## [Exercise prompt]
Write each line out a second time, exactly as shown below.

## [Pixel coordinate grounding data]

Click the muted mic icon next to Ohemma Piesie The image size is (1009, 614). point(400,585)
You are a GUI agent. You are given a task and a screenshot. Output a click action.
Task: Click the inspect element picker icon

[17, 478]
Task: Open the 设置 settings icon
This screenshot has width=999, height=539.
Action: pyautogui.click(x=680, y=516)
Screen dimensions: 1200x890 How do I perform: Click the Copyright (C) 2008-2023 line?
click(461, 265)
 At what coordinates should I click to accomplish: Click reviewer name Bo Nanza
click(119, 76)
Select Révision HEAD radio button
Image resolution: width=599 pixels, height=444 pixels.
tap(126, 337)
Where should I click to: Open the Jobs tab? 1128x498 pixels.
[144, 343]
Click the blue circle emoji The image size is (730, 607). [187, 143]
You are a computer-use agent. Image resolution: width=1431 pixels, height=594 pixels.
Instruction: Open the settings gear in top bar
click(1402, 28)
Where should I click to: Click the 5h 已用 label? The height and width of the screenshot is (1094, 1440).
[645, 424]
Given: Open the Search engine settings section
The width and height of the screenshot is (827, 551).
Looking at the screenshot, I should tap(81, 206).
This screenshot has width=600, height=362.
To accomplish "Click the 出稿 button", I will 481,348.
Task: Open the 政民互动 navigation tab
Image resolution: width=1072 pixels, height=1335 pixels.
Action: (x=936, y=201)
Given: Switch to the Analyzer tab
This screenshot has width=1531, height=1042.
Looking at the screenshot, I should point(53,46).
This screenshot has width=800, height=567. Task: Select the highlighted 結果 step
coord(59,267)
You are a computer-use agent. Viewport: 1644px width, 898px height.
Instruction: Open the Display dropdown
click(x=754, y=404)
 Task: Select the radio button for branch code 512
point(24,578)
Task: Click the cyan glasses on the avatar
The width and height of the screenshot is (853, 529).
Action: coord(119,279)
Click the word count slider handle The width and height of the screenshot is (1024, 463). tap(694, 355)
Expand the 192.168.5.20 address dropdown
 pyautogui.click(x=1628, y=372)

## [Your solution]
Click the muted mic icon next to Ohemma Piesie The image size is (1009, 614). point(400,585)
You are a GUI agent. You are given a task and a screenshot. Output a click action.
Task: Click the inspect element picker icon

[17, 478]
Task: Open the 设置 settings icon
This screenshot has width=999, height=539.
Action: pyautogui.click(x=680, y=516)
Screen dimensions: 1200x890 How do I perform: Click the Copyright (C) 2008-2023 line?
click(461, 265)
 At what coordinates should I click to accomplish: Click reviewer name Bo Nanza
click(119, 76)
Select Révision HEAD radio button
Image resolution: width=599 pixels, height=444 pixels.
tap(126, 337)
Where should I click to: Open the Jobs tab? 1128x498 pixels.
[144, 343]
Click the blue circle emoji The image size is (730, 607). [187, 143]
You are a computer-use agent. Image resolution: width=1431 pixels, height=594 pixels.
Instruction: Open the settings gear in top bar
click(1402, 28)
Where should I click to: Click the 5h 已用 label? The height and width of the screenshot is (1094, 1440).
[645, 424]
Given: Open the Search engine settings section
The width and height of the screenshot is (827, 551).
Looking at the screenshot, I should tap(81, 206).
This screenshot has width=600, height=362.
To accomplish "Click the 出稿 button", I will 481,348.
Task: Open the 政民互动 navigation tab
Image resolution: width=1072 pixels, height=1335 pixels.
Action: (x=936, y=201)
Given: Switch to the Analyzer tab
This screenshot has width=1531, height=1042.
Looking at the screenshot, I should point(53,46).
This screenshot has width=800, height=567. Task: Select the highlighted 結果 step
coord(59,267)
You are a computer-use agent. Viewport: 1644px width, 898px height.
Instruction: Open the Display dropdown
click(x=754, y=404)
 Task: Select the radio button for branch code 512
point(24,578)
Task: Click the cyan glasses on the avatar
The width and height of the screenshot is (853, 529).
Action: coord(119,279)
Click the word count slider handle The width and height of the screenshot is (1024, 463). tap(694, 355)
Expand the 192.168.5.20 address dropdown
 pyautogui.click(x=1628, y=372)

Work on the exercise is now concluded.